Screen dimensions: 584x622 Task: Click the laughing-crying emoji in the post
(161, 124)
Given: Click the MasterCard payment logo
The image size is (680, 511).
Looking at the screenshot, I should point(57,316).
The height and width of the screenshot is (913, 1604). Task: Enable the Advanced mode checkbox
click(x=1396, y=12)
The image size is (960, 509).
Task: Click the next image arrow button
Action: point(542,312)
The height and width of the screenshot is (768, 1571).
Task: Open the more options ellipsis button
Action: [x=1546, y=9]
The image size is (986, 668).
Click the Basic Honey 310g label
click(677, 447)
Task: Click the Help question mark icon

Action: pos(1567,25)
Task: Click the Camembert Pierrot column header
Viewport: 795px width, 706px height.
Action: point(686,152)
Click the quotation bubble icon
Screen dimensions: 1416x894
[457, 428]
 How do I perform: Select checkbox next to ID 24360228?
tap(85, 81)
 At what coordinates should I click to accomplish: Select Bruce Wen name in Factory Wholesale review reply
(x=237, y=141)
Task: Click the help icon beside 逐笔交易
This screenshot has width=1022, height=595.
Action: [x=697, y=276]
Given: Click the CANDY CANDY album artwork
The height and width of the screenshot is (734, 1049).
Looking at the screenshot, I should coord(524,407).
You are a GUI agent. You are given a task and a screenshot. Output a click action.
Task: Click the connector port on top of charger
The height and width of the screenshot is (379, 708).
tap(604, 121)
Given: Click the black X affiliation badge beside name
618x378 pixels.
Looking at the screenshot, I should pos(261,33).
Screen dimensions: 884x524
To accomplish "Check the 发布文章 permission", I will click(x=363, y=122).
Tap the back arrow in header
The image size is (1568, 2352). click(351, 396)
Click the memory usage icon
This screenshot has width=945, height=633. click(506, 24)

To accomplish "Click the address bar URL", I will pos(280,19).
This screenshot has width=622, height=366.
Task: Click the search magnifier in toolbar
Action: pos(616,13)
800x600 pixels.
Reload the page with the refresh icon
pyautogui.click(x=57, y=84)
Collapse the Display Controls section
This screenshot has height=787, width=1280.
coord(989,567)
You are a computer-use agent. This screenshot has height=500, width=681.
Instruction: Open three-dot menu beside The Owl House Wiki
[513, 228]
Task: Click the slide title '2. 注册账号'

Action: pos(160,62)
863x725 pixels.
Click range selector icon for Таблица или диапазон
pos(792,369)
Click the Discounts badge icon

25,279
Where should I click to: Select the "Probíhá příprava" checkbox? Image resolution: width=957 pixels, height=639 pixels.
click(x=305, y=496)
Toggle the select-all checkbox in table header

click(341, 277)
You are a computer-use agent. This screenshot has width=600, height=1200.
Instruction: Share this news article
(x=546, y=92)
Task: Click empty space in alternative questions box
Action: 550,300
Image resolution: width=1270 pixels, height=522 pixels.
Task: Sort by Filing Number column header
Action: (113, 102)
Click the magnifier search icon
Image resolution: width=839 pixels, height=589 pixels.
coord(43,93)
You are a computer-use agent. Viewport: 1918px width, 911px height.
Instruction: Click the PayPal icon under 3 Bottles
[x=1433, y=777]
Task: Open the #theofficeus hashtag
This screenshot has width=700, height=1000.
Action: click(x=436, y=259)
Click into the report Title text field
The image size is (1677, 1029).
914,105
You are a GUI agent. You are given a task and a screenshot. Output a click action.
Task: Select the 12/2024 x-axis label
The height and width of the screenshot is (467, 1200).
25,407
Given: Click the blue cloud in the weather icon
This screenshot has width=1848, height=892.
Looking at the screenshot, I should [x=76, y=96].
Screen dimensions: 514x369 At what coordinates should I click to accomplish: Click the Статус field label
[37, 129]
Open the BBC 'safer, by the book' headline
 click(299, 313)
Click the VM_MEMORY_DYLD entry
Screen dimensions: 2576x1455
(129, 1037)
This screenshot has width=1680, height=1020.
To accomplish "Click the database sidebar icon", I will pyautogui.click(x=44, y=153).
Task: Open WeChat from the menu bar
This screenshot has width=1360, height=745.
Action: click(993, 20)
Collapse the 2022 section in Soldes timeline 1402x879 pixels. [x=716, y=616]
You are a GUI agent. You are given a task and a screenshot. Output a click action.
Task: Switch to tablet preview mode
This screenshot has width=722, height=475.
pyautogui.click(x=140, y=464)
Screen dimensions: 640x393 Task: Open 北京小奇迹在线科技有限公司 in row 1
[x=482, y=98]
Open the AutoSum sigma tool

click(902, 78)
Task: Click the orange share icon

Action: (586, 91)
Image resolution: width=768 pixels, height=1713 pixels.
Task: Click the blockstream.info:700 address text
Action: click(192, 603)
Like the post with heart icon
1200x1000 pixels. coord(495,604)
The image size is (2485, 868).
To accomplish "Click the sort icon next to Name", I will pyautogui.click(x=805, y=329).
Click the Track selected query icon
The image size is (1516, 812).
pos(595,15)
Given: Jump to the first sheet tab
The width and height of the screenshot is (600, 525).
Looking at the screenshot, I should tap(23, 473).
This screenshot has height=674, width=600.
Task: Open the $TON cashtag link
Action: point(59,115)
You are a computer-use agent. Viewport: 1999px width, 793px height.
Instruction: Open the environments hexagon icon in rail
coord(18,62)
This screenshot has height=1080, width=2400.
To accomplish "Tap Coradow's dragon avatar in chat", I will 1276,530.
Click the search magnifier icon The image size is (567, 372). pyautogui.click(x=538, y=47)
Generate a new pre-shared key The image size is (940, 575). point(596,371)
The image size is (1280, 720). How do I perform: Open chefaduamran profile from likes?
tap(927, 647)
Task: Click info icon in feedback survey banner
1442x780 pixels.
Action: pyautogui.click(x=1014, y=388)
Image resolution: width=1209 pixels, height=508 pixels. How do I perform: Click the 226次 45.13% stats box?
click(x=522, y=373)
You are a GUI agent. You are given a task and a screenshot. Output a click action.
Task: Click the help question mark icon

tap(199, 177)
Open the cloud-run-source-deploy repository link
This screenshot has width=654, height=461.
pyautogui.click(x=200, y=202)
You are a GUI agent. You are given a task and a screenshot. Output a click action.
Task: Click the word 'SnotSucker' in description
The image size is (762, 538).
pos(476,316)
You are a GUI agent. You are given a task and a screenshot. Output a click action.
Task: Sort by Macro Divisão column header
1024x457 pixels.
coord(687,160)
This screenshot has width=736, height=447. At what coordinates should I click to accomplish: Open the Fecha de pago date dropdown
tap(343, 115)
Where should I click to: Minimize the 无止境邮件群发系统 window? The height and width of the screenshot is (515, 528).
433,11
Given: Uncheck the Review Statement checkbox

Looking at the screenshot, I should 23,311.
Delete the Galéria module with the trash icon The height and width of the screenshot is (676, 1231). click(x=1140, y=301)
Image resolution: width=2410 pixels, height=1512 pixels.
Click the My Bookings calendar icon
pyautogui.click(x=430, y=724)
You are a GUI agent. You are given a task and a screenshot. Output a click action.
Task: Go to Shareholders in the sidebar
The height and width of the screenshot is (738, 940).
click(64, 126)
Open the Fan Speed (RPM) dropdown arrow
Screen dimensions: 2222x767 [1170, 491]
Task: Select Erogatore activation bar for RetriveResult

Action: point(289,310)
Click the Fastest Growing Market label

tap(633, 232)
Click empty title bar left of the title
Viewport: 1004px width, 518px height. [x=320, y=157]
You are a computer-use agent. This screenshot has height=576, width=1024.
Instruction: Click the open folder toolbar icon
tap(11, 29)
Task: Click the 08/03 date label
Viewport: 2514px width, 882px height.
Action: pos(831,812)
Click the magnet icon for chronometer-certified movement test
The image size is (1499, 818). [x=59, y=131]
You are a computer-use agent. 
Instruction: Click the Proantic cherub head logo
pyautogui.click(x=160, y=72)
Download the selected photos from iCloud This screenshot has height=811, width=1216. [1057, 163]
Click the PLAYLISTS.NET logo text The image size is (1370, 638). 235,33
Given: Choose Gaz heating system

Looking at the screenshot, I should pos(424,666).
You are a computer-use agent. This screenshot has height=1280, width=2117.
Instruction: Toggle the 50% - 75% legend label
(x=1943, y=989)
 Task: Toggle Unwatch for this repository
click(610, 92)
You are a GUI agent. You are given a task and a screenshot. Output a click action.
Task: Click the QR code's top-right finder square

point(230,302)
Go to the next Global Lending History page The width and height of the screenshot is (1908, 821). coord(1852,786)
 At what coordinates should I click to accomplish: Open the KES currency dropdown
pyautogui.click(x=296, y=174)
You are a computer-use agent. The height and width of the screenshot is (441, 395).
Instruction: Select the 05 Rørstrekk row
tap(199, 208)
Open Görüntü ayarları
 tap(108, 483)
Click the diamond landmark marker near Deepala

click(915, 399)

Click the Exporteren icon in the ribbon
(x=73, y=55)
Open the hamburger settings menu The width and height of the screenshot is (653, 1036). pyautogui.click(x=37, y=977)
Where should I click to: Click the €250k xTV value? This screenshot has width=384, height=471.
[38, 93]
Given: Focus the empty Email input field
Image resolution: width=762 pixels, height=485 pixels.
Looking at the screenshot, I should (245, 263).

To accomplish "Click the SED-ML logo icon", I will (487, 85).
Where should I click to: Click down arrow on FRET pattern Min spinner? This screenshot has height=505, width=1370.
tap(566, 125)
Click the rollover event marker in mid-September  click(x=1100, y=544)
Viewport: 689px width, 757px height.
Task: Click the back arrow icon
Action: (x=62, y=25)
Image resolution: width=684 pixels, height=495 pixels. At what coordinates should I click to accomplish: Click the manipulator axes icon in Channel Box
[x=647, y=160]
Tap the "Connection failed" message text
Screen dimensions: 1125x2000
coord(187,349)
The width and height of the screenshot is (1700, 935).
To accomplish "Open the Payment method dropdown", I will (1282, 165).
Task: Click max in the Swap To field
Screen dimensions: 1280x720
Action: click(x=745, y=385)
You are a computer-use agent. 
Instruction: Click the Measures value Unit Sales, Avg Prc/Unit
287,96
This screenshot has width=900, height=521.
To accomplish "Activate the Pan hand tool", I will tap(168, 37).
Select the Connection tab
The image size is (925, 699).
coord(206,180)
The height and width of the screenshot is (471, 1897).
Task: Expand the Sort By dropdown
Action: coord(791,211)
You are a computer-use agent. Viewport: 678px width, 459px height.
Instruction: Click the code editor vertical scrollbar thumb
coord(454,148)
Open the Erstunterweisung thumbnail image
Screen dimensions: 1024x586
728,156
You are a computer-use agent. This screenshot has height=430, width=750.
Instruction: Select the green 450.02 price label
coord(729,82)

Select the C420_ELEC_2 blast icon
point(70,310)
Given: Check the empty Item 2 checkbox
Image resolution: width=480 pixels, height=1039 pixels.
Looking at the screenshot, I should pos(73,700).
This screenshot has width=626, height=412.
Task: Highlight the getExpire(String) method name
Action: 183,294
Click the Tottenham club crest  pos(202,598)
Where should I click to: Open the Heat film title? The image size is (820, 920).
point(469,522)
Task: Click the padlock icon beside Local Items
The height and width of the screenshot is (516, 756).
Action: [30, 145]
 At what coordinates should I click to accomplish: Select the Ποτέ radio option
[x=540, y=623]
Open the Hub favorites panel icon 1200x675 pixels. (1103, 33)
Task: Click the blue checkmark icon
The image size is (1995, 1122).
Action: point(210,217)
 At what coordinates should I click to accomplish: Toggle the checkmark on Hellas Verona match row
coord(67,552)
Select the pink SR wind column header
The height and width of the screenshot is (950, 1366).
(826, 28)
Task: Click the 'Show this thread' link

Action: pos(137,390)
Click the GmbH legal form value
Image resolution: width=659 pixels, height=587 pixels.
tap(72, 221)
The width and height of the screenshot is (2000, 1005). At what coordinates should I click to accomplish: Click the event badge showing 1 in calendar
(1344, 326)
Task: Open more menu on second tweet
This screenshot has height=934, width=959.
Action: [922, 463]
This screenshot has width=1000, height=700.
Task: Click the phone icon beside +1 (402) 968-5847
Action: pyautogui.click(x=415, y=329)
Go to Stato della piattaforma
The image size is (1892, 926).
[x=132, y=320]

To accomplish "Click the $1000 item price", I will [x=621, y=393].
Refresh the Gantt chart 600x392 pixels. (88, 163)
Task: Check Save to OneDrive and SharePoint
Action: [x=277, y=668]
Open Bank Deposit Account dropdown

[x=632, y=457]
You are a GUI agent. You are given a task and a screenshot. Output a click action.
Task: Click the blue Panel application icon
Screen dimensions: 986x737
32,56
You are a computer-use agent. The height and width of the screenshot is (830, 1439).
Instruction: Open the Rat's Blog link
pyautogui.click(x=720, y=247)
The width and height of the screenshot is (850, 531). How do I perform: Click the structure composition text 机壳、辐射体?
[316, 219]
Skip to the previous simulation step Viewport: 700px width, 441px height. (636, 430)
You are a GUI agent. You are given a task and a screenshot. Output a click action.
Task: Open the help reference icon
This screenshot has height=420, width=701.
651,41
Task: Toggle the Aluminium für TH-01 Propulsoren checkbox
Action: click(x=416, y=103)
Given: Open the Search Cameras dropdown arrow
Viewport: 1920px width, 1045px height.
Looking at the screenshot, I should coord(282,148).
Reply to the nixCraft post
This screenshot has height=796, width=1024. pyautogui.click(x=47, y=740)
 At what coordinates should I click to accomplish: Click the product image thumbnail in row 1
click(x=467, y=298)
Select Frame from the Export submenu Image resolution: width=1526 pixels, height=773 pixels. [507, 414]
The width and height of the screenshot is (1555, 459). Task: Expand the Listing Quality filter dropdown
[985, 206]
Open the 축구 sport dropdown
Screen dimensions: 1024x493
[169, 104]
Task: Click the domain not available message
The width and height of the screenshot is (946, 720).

EXERCISE INSTRUCTIONS:
Return only the lines between the one holding "Instruction: Toggle the" and the one holding "Given: Focus the empty Email input field", inclusive, exactly as they appear above.

COMPLETED EXERCISE:
Instruction: Toggle the 50% - 75% legend label
(x=1943, y=989)
 Task: Toggle Unwatch for this repository
click(610, 92)
You are a GUI agent. You are given a task and a screenshot. Output a click action.
Task: Click the QR code's top-right finder square

point(230,302)
Go to the next Global Lending History page The width and height of the screenshot is (1908, 821). coord(1852,786)
 At what coordinates should I click to accomplish: Open the KES currency dropdown
pyautogui.click(x=296, y=174)
You are a computer-use agent. The height and width of the screenshot is (441, 395).
Instruction: Select the 05 Rørstrekk row
tap(199, 208)
Open Görüntü ayarları
 tap(108, 483)
Click the diamond landmark marker near Deepala

click(915, 399)

Click the Exporteren icon in the ribbon
(x=73, y=55)
Open the hamburger settings menu The width and height of the screenshot is (653, 1036). pyautogui.click(x=37, y=977)
Where should I click to: Click the €250k xTV value? This screenshot has width=384, height=471.
[38, 93]
Given: Focus the empty Email input field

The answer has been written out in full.